◆ Document section:

==============================

2 years ago, we all decided to draw battle lines over a pandemic and a shot (or 4). There were many conversations (often very contentious) over a vaccination, whether we would or would not, with just as many reasons why or why not. The one I found most compelling was the one centered around a growing mountain of conflicting information. Scientific wisdom shifted almost daily, the evidence we staked our arguments upon became obsolete seemingly as soon as we adopted them.

But if we so much as suggested this confusion and mistrust, we were quickly branded anti-vaxxers, or right wing conspiracy theorists. I am neither. I had questions, concerns. I believe we all had some experience with this, no matter what we believed. No matter what questions we asked, they were met with wild aggression.

Now, the CDC is admitting that public guidance was “confusing and overwhelming.” Dr Rochelle P. Walensky, director of the CDC, says, “we are responsible for some pretty dramatic, pretty public mistakes, from testing to data to communications.”

I’m watching The Vow right now, an HBO documentary on the cult NXIVM. I’m sure I’ll talk more in depth about this a little later, once I finish the 9 episodes. But in the one I was watching this morning, a woman was speaking under the condition of anonymity to avoid the snap judgments she had faced. People were unbearably rude to her, calling her all sorts of nasty adjectives before (and often without) knowing her name. “How could someone be so stupid to willingly participate in a cult like this?” those on the outside asked.

I’m positive there are parallels as well as distinctions to make between the CDC and NXIVM, and I’m also positive I don’t want to make them. My concern is how it’s so easy for us to decide another’s why, so easy to lock another in boxes in which they can’t ever escape. We fought like animals (mostly on social media) because we all made assumptions about those whose only crime was to arrive at a different conclusion – and in my case, I hadn’t even arrived. Sometimes, the crime was to not agree fast enough.

When did honest questioning or respectful discourse become such terrible transgressions? I know this didn’t start in 2020, with Covid-19, but I don’t exactly care when it started. I do care about how it ends.

==============================

◆ Task objective:
For the essay on pandemic-era disagreement, state whether each statement agrees with it, answering yes or no and quoting the words of the essay that decide it.
1. The writer rejects being labeled an anti-vaxxer or a right-wing conspiracy theorist.
2. The writer has already watched all nine episodes of The Vow.
3. The writer believes the hostility toward honest questioning began in 2020 with Covid-19.
The material after this point is not needed.

◆ The data:
==============================

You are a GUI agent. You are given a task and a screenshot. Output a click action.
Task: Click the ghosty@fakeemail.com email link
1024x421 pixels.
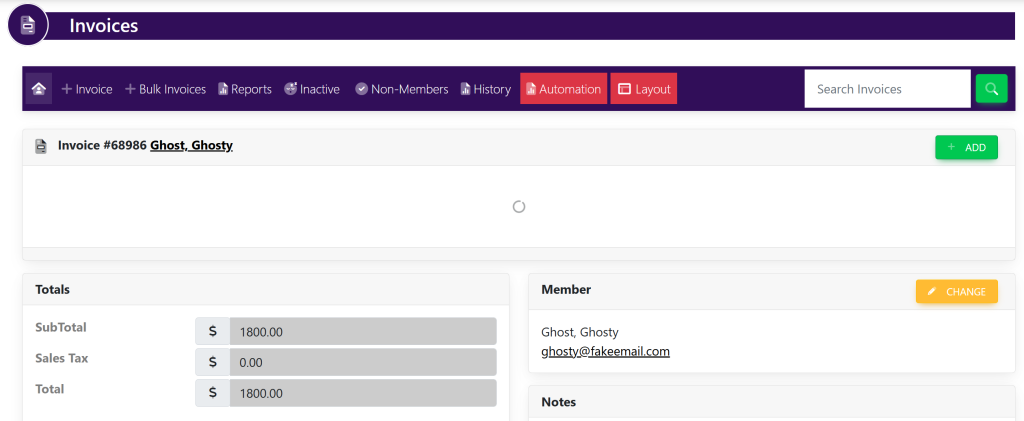pos(605,352)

==============================

◆ Response to the exercise:
1. Yes: "I am neither."
2. No: "I’m sure I’ll talk more in depth about this a little later, once I finish the 9 episodes."
3. No: "I know this didn’t start in 2020, with Covid-19"